_APPLY WHAT YOU READ_
1 - According to the passage on John Evans, on what date did he enter a dozen titles in the Stationers' Register?
2 - Continue the passage on John Evans and his children's books, picking up right after its final sentence.

_SUPPLIED PASSAGE_

John Evans was born in 1753. He was the younger son of Thomas Evans, a silversmith, and his wife Elizabeth, and was baptized on 18 November at St Giles Cripplegate.3 He joined the Aldermary Churchyard press under Richard Marshall in the 1770s, and by 1779 was a sufficiently trusted employee to be a witness of Richard Marshall’s will.4 In 1783 he was appointed by the Marshall family (ownership of the business then shared between Richard’s son John, his nephew James, and his widow Eleanor) to run the firm’s new shop at No. 42, Long Lane, West Smithfield.5 For tax reasons, from 1787 the business had Evans’s name on the shop front, although stock was still provided by the Marshalls. By this time John Marshall had established himself as second only to the Newbery firm as a publisher of books for children, and No. 42, Long Lane was a ‘front window’ for his children’s books, as well as for broadsides and other cheaper parts of the Aldermary Churchyard range. A broadside advertisement dated May 1793 lists 114 children’s book titles (a slightly misleading number because some include, and others exclude, multiple volumes).6 Thus children’s books, along with traditional broadsides and chapbooks, were Evans’s bread and butter in Long Lane.
Evans later stated that he was approached by James Marshall to go into partnership with him in late 1789, at the time of the dissolution of John Marshall & Co. Instead, however, he accepted a new contract from John Marshall, allowing him more freedom. He made a bid to set up his own business in early 1793 when the lease on the Long Lane shop ran out. This precipitated a protracted personal and legal dispute between Evans and Marshall, culminating in Evans setting up his own press at No. 42, Long Lane.7 During August and September 1793 Evans and Marshall possessed half of the shop each, before Evans moved his own business next door to No. 41.8 It is from this address that Evans began to issue children’s books with his name on the title page, although all of his surviving dated publications for children come from the first and second decades of the nineteenth century.
However, as has never been fully revealed until now, Evans’s interest in publishing, as well as selling, children’s books dated back to nearly a decade before. John Evans entered a dozen titles in the Stationers’ Register on 19 November 1785, presenting nine copies of each to the clerk, Robert Horsfield. These were all children’s titles and comprised examples of a number of different styles of book — including an alphabet book, The Pretty Alphabet; or, Pleasant Pastime of A.B.C.; two books of riddles, A New Riddle Book, being a Curious Whetstone for the Wit of Young Children by Mr Christopher Conundrum and The Puzzle Cap, an adaptation of one of Madame d’Aulnoy’s tales, Princess Fair Star and Prince Cherry; a factual book, A Concise History of All the Kings and Queens of Europe; and a Hogarthian progress in miniature, The Pleasing History of Master Playful and Master Serious.

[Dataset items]
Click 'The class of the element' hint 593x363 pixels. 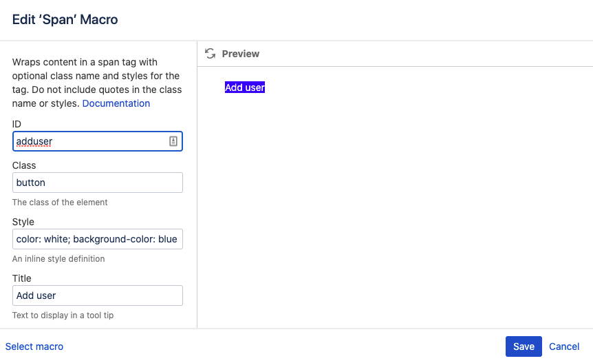point(60,203)
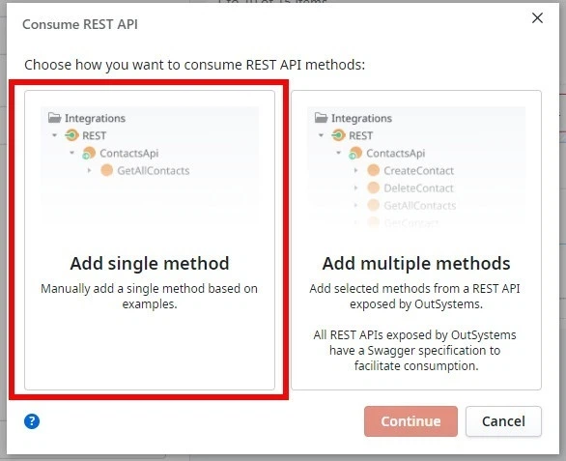Viewport: 566px width, 461px height.
Task: Select the Add multiple methods option
Action: pos(416,241)
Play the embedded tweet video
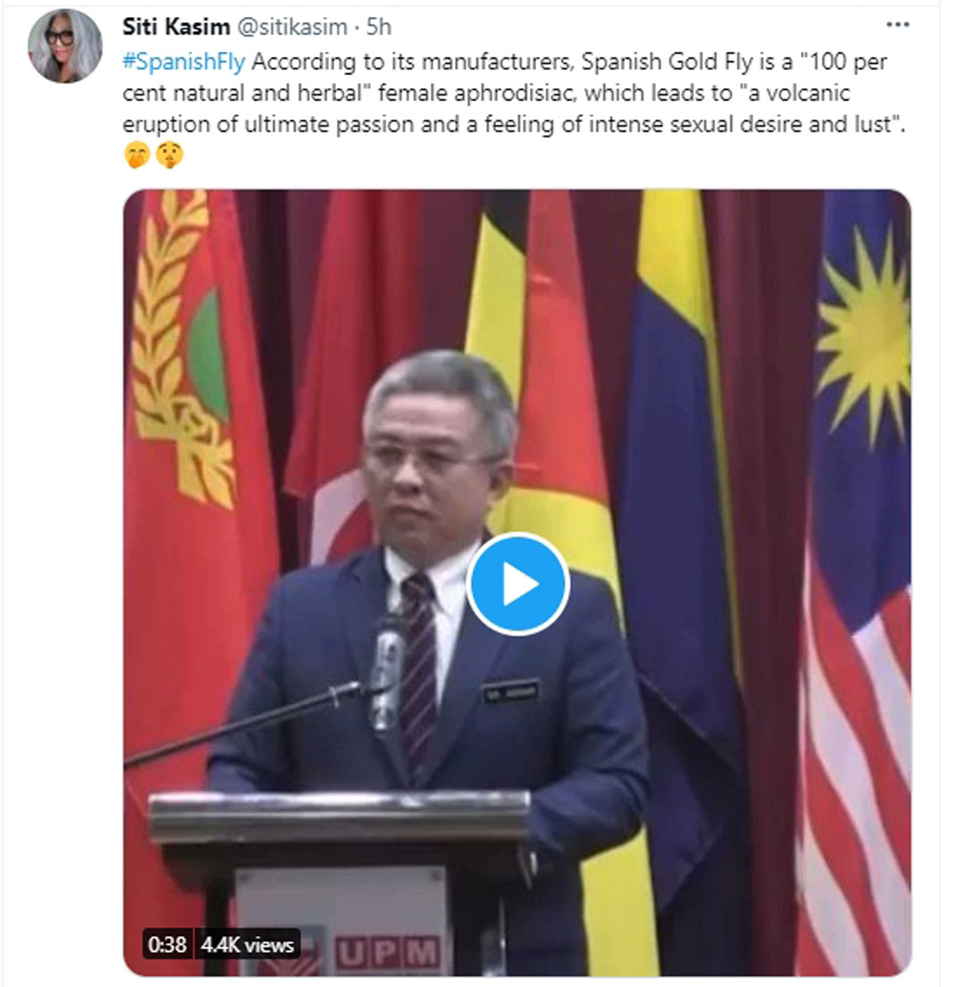Viewport: 965px width, 987px height. click(517, 584)
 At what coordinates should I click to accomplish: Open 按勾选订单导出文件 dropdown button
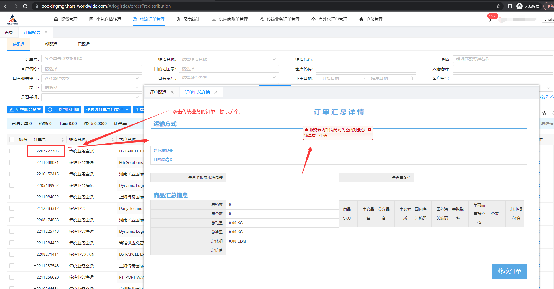(107, 109)
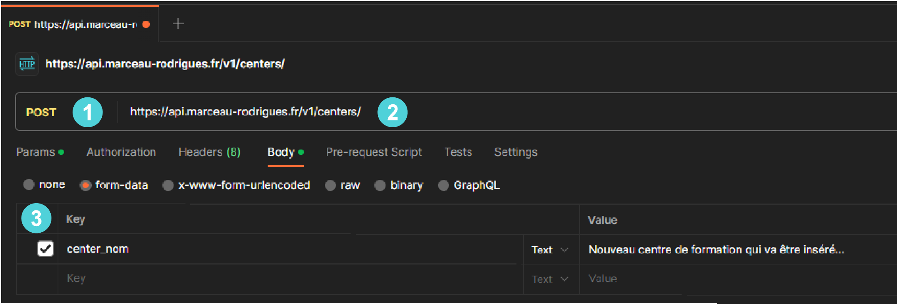
Task: Switch to the Params tab
Action: [x=36, y=152]
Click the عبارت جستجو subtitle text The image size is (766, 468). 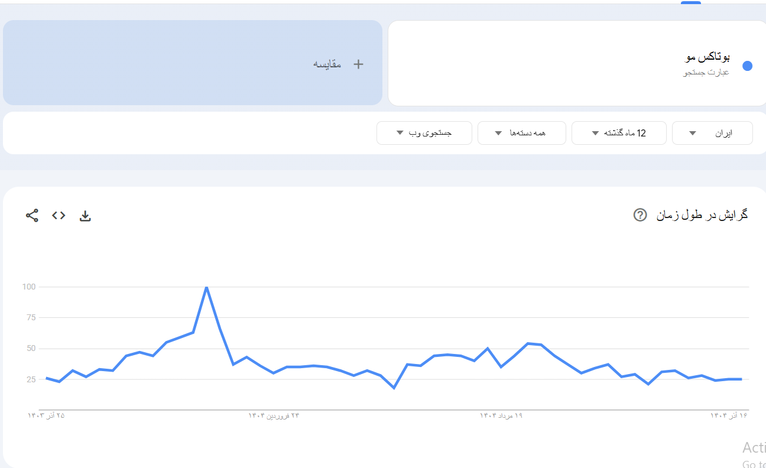(x=706, y=73)
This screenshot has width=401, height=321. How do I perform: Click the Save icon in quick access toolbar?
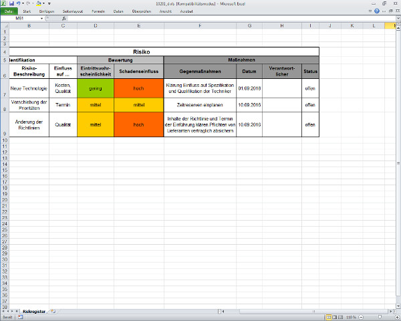click(12, 3)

_OUTPUTS FOR THE TASKS_
1 - 19 November 1785

2 -
In the Stationers’ Register, Evans is named as the only and whole owner of each title. He certainly did not enter the titles on John Marshall’s behalf. None of the titles entered by Evans appears on Marshall’s advertising broadside of 1793, nor among the records of surviving copies of Marshall’s children’s books from this period. It may even be that Evans was the author of these little books — although, if so, he was evidently ‘inspired’ by Marshall’s juvenile offerings such as The Golden Alphabet, The Pleasing Gift; or, A Collection of New Riddles, and The Whitsuntide Present; or, The History of Master George and Miss Charlotte Goodchild, which themselves owed much to John Newbery’s titles such as The Whitsuntide Gift. These titles were thus in direct opposition (a charitable soul might describe them as ‘additional reading’) to Marshall’s publications, even while they were being sold in Marshall’s shop. The imprints of surviving copies make this explicit: no printer or publisher is named, but the books are ‘sold at No. 42, Long Lane, West Smithfield, London’.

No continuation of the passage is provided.